Records from a dataset
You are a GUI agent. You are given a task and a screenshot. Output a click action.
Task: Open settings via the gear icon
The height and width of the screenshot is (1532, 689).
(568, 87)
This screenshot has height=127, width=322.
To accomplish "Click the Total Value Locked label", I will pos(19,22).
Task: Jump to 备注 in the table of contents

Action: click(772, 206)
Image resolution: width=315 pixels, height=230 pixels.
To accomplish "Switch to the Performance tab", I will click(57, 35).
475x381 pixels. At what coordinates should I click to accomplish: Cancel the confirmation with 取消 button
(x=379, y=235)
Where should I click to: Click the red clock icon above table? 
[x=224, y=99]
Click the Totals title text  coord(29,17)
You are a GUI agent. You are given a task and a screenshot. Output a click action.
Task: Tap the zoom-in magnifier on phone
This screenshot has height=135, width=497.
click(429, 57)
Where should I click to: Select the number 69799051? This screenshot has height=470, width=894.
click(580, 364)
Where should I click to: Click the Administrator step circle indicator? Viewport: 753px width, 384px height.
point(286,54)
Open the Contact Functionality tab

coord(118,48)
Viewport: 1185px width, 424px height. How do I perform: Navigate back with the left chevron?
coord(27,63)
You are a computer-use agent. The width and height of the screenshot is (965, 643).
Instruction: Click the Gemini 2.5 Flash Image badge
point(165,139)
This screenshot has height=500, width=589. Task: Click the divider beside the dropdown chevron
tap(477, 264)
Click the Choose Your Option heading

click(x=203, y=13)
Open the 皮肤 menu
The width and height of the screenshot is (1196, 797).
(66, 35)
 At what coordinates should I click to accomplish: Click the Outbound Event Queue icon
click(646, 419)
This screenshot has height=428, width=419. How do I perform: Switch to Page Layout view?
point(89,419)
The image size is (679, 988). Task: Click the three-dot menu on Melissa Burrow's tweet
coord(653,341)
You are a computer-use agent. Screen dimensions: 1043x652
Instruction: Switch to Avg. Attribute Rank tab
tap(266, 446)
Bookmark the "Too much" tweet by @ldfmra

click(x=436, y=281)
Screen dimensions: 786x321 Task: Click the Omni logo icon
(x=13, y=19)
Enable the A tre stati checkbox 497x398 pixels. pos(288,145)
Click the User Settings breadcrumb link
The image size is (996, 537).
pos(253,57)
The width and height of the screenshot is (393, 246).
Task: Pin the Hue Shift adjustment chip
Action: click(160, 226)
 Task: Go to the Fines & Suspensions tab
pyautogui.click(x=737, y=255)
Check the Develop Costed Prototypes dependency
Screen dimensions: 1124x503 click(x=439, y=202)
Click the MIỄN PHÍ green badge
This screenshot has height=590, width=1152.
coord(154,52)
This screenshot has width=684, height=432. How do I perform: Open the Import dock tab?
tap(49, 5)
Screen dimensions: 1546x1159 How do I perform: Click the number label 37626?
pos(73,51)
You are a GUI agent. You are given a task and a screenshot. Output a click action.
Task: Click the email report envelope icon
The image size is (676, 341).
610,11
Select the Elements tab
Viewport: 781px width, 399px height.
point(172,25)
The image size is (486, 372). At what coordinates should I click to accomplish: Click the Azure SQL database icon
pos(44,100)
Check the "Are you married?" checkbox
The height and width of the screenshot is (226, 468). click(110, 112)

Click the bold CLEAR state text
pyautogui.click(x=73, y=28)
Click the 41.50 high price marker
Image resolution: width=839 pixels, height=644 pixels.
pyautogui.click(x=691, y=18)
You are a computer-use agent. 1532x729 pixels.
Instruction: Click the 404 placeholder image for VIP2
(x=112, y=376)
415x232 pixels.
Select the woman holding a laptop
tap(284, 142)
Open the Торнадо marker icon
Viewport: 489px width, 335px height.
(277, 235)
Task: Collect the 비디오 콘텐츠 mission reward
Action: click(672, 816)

--- YOUR GOAL ---
Reproduce exactly the entries above, limited to the lines from the one with "Task: Tap the zoom-in magnifier on phone" through the one with "You are a computer-use agent. The", both included.

--- SOLVED PROBLEM ---
Task: Tap the zoom-in magnifier on phone
This screenshot has height=135, width=497.
click(429, 57)
Where should I click to: Select the number 69799051? This screenshot has height=470, width=894.
click(580, 364)
Where should I click to: Click the Administrator step circle indicator? Viewport: 753px width, 384px height.
point(286,54)
Open the Contact Functionality tab

coord(118,48)
Viewport: 1185px width, 424px height. How do I perform: Navigate back with the left chevron?
coord(27,63)
You are a computer-use agent. The width and height of the screenshot is (965, 643).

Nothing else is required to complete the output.